A woman’s claims of excessive force by the Pismo Beach Police Department have gone viral since she took her case to a fundraising website to fight a public intoxication arrest.
Andrea Nicole Hansen, 32, of Grover Beach, claims she called 911 for medical assistance in October after suffering several seizures only to be arrested for public intoxication, resisting arrest and battery on a police officer, all misdemeanors.
Hansen claims responding officers denied her medical attention — which she said she can prove with cell phone footage — and used unnecessary force during her arrest, resulting in minor injuries.
Police deny the allegations — and say they have body camera footage to prove it. On Nov. 7, Hansen pleaded not guilty to all charges. On the advice of her attorney, David Vogel, Hansen gave only limited information during interviews with The Tribune.
However, on the fundraising website GoFundMe.com, a page exists asking for donations for Hansen’s defense. Whether or not she is convicted, Hansen could pursue a civil lawsuit against the department.
The webpage, which had raised $2,991 of its stated $5,000 goal from 91 people as of Tuesday afternoon, is under the name Andrea Starr, Hansen’s Facebook moniker.
The page claims that Hansen suffers from juvenile myoclonic epilepsy, a rare form of epilepsy.
According to Hansen’s online account of events, on the night of Oct. 11, she left a Pismo Beach restaurant and pub and began walking when she started having seizures. When she regained consciousness, she called 911 for medical help. When police arrived instead of an ambulance, she questioned why an ambulance wasn’t being sent. She remained disoriented and slurred her words due to the recent seizures, the page reads.
“For an uneducated cop, this could cause the appearance of intoxication,” it reads. The page says that officers used “unnecessary force” on Hansen, resulting in a sprained ankle and wrist, and cuts and bruises all over her body.
Moreover, the page reads, Hansen began convulsing in a County Jail holding cell due to lack of prescribed medication during several hours in custody.
Hansen said Tuesday that she stands by the information on the webpage. She further said her cell phone video shows officers refusing to call for medical assistance until she stops “being so hostile.” She declined to show the video or post it online.
A police report by Pismo Beach Officer Leslie Stout tells a different story:
Stout wrote that he arrived at the intersection of Park Avenue and Cypress Road at about 11:30 p.m. to find Hansen sitting on the sidewalk. He reported that Hansen began yelling at him and he activated his body video recorder.
Hansen asked why he was bothering her and began recording him with her cell phone, telling him she had epilepsy.
Stout and his partner tried to calm Hansen, who allegedly argued with them to lower their flashlights due to her condition. After he asked about her medical condition, Stout then requested an ambulance.
Stout suspected Hansen was intoxicated due to her slurred speech and the smell of alcohol. He wrote that as they waited for an ambulance, he determined Hansen was not able to care for her own safety and arrested her for public intoxication.

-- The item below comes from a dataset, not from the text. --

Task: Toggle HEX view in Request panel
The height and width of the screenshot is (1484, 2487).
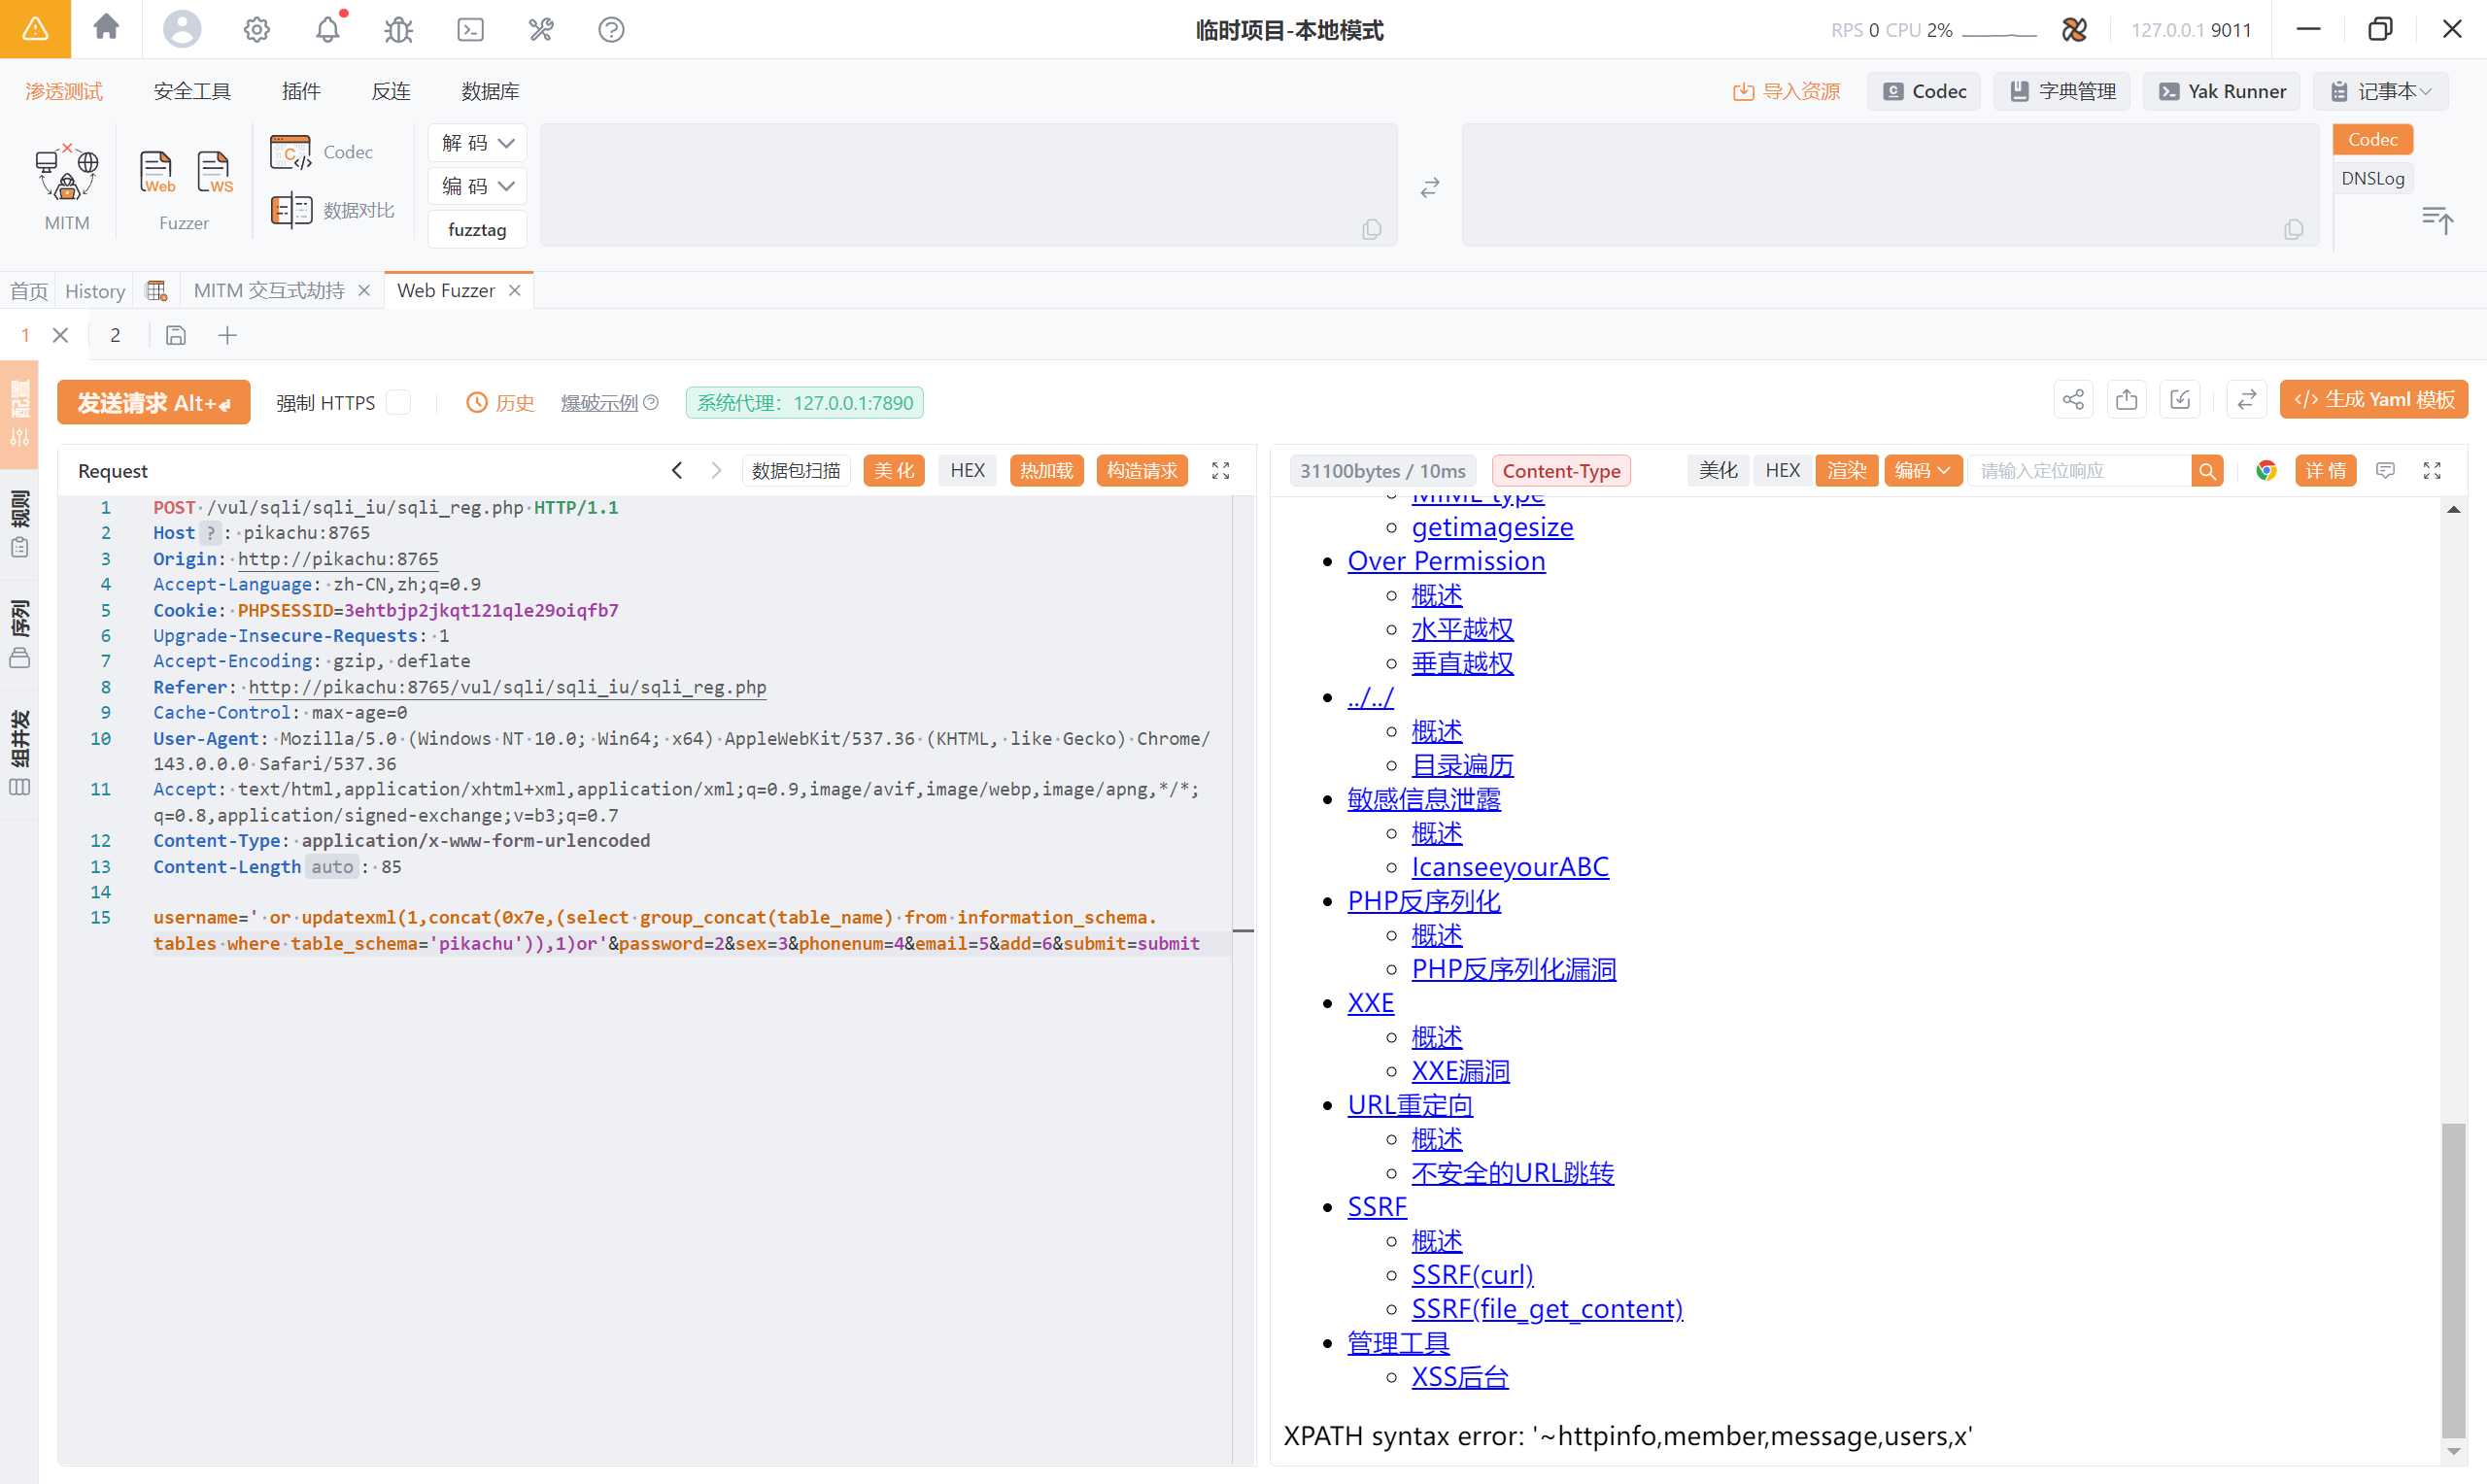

She continued to be combative, he wrote, scraping her own knees, kicking his leg, and continuing the behavior at Sierra Vista Regional Medical Center in San Luis Obispo before being booked into County Jail.
The police report doesn’t say what treatment she received at the hospital. Hansen’s online account includes a letter to her from Sierra Vista that says she was in the emergency room for an hour and showed no signs of seizure activity during medical examinations.

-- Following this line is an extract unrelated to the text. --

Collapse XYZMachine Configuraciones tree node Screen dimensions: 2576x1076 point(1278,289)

Pismo Beach Cmdr. Mark Miller said Monday that department officials had reviewed both officers’ body camera footage and cleared the officers of any wrongdoing.
“I can tell you that there’s no truth to any of it,” Miller said, adding that officers’ footage will tell the whole story. “It sheds a lot of light on (the incident). It’s unbiased.”
Miller said that he could not provide the footage or discuss the case because it is ongoing. Sheriff’s Office spokesman Tony Cipolla said the department is currently reviewing Hansen’s time in custody but had no comment because no complaint had been filed with the Sheriff’s Office.
Content from Hansen’s GoFundMe.com page has since been published on several anti-police news websites such as Cop Block, Police State USA and The Free Thought Project.
Though she was advised by Vogel not to comment, Hansen told The Tribune Monday that online coverage of her story had spun out of control. She said that she never contacted any publication about the incident and had not spoken to the media prior to Monday.
Hansen said she does not condone recent posts by “hardcore activists” apparently inspired by her story calling for violence against the Police Department on various Facebook pages. According to court records, Hansen has no criminal convictions in the county.
She is due in San Luis Obispo Superior Court Thursday for a pre-trial hearing.